1 de marzo de 2018 (ACI). En los últimos años los medios de comunicación se han acostumbrado a reproducir cada vez con mayor frecuencia noticias falsas o fake news, por ejemplo, cuando se le atribuyen al Papa Francisco palabras que nunca dijo y, además, no se hace ninguna rectificación. En septiembre, la Secretaría para la Comunicación del Vaticano afirmó, en un comunicado por la 52 Jornada Mundial de las Comunicaciones Sociales (mayo de  2018), que a menudo las fake news son “una deformación instrumental de los hechos, que puede repercutir en las conductas individuales y colectivas”.

Asimismo, son “informaciones infundadas que contribuyen a generar y alimentar una fuerte polarización de las opiniones”. Las fake news son en sí mismas una mentira, una trasgresión del octavo mandamiento que es difundida masivamente.  Por tanto, “la intención deliberada de inducir al prójimo al error mediante palabras contrarias a la verdad, constituye una falta contra la justicia y la caridad. La culpabilidad es mayor cuando la intención de engañar corre el riesgo de tener consecuencias funestas para los que son desviados de la verdad”, indica la Iglesia Católica.

¿Qué debe hacer un católico para evitar difundir fake news? En junio de este año, la Conferencia de Obispos Católicos de Filipinas (CBCP) emitió una carta pastoral para ayudar a los católicos a dejar de difundir noticias falsas o fake news, debido a que es “un pecado contra la caridad” que “obstaculiza a las personas a tomar decisiones correctas”. En esta carta se indicó que, en primer lugar, un católico debe “abstenerse de patrocinarlas, popularizarlas y apoyar sus fuentes”; luego, “refutar la mentira cuando se cuente con los hechos y datos”; en tercer lugar, exhortaron a “negarse a ser proveedores de noticias falsas y abstenerse a difundirlas en redes sociales o de boca en boca; finalmente, “identificar sus fuentes para que los demás estén alerta y conozcan qué medios de comunicación y sitios web evitar”.

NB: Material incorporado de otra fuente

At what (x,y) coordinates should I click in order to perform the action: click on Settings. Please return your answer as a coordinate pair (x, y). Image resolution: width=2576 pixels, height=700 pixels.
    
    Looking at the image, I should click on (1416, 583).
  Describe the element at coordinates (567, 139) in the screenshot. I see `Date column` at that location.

¿Qué dice el Papa? A finales del 2016 el Papa Francisco dijo a la revista belga Tertio que la tentación de la desinformación en los medios de comunicación puede hacer mucho daño porque de ese modo se da “la mitad de la verdad” y “por tanto no se puede hacer un juicio serio sobre la verdad completa”. “La desinformación es probablemente el daño más grande que puede hacer un medio porque se orienta la opinión en una dirección, quitando la otra parte de la verdad”, sostuvo el Pontífice. Por otro lado, el Papa advirtió a los medios de no caer en las tentaciones de la difamación y la calumnia, ya que toda persona tiene “derecho a la buena fama”; no respetar este derecho de las personas, precisó Francisco, “es pecado y hace mal”.